Organ (preferably church organ). I had lessons on electronic organ for a few years as a teenager, and had the chance to play a church organ once in my thirties (no audience fortunately). 

Next question: what is the most recent CD you bought?


----------



## Ingélou (Feb 10, 2013)

Art Rock said:


> Next question: what is the most recent CD you bought?


Violin Grade 5 Exam Pieces ABRSM in October this year - to listen to before approaching a new violin teacher. But after a sample lesson, I decided she was not The One, mainly because she didn't seem to be listening to what I was saying. So I'm back playing folk fiddle on my own.

Which is your favourite genre of non-classical music?


----------



## Vasks (Dec 9, 2013)

Big/Jazz Bands

What composer of the 21st Century do you appreciate the most?


----------



## Kjetil Heggelund (Jan 4, 2016)

What composer of the 21st Century do you appreciate the most?
Unsuk Chin, Magnus Lindberg or Anna Thorvaldsdottir, maybe Lindberg the most...

Which one of the early romantic composers (not Beethoven) made the most impact on later composers?


----------



## Phil loves classical (Feb 8, 2017)

C M von Weber. 

What is your personal definition of atonality? Just kidding.

Who is the earliest composer, chronologically, that you listen to more regularly?


----------



## Art Rock (Nov 28, 2009)

Hildegard von Bingen.

What is your favourite instrument for concertos (outside piano, violin, cello)? Which concerto for that instrument is your favourite?


----------



## GucciManeIsTheNewWebern (Jul 29, 2020)

Purcell

EDIT: ArtRock beat me to it. Double Bass, Walter Ross

Which composer's music do you admire more than you actually enjoy?


----------



## Ingélou (Feb 10, 2013)

GucciManeIsTheNewWebern said:


> Which composer's music do you admire more than you actually enjoy?


Bach, I think, though it pains me to say it. I find his music so clever and yet somehow he doesn't move me as other baroque composers do.

Which is your favourite century for classical music?


----------



## senza sordino (Oct 20, 2013)

Which is your favourite century for classical music?

The 20th Century, though probably more accurately, 1850 to 1950. 

Which composer do you listen to the most frequently?


----------



## Kjetil Heggelund (Jan 4, 2016)

Which composer do you listen to the most frequently?
MOZART, since 1975

Which instrument group do you like the most?


----------



## BrahmsWasAGreatMelodist (Jan 13, 2019)

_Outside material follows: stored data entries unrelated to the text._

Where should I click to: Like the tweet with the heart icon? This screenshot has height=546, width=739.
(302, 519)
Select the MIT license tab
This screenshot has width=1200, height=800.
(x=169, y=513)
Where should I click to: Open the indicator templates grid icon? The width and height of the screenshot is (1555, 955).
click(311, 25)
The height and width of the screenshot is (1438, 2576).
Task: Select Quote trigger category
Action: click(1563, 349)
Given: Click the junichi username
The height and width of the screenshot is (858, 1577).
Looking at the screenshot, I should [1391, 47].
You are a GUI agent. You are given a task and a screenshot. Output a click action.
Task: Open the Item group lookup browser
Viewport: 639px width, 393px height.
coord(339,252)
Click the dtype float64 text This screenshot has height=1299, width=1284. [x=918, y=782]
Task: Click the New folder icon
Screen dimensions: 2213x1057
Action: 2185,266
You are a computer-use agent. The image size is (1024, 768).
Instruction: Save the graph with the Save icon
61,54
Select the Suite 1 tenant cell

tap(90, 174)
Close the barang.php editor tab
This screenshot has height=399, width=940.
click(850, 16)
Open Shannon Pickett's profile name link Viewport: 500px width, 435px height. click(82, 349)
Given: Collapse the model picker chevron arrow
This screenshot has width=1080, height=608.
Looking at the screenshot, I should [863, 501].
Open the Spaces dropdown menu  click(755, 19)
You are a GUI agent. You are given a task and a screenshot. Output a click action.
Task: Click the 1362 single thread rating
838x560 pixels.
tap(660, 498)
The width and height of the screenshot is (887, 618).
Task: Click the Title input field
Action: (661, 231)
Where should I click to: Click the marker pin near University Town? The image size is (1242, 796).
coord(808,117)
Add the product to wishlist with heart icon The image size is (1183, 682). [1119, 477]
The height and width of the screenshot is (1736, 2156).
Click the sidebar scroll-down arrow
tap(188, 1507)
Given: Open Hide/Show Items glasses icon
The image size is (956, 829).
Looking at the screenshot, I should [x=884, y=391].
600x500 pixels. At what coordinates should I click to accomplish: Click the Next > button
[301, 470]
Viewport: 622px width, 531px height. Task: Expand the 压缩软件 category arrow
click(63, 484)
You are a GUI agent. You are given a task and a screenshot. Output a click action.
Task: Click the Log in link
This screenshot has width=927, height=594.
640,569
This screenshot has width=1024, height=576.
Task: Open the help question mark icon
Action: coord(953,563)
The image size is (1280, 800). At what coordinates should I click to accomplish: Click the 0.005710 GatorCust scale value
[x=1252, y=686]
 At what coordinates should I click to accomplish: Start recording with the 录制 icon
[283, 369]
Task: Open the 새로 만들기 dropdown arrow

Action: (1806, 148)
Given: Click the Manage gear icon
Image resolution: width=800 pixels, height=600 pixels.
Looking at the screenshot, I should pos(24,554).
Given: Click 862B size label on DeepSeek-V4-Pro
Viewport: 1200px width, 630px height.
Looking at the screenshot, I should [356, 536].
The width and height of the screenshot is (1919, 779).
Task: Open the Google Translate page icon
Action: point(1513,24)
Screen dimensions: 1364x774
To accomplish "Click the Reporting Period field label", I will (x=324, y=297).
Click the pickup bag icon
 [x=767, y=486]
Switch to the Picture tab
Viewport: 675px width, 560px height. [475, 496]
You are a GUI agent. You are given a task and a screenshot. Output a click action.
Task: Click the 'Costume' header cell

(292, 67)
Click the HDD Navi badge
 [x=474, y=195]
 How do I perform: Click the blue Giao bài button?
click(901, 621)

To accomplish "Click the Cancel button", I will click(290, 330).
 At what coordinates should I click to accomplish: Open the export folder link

Percussion. I like hitting things.

What do you think the second hardest instrument is, to master?


----------



## mikeh375 (Sep 7, 2017)

I'm guesing piano is the first, right Ben? Second, maybe something like this....especially the telephone exchange parts.






no wait...maybe this...






Which concert hall is at the top of your bucket list?


----------



## BrahmsWasAGreatMelodist (Jan 13, 2019)

No, I think piano is one of the easier ones actually.

The human voice is the hardest instrument. No contest there.


----------



## Malx (Jun 18, 2017)

mikeh375 said:


> I'm guesing piano is the first, right Ben? Second, maybe something like this....especially the telephone exchange parts.
> 
> 
> 
> ...


I had three.

Wigmore Hall (for Chamber/Instrumental music).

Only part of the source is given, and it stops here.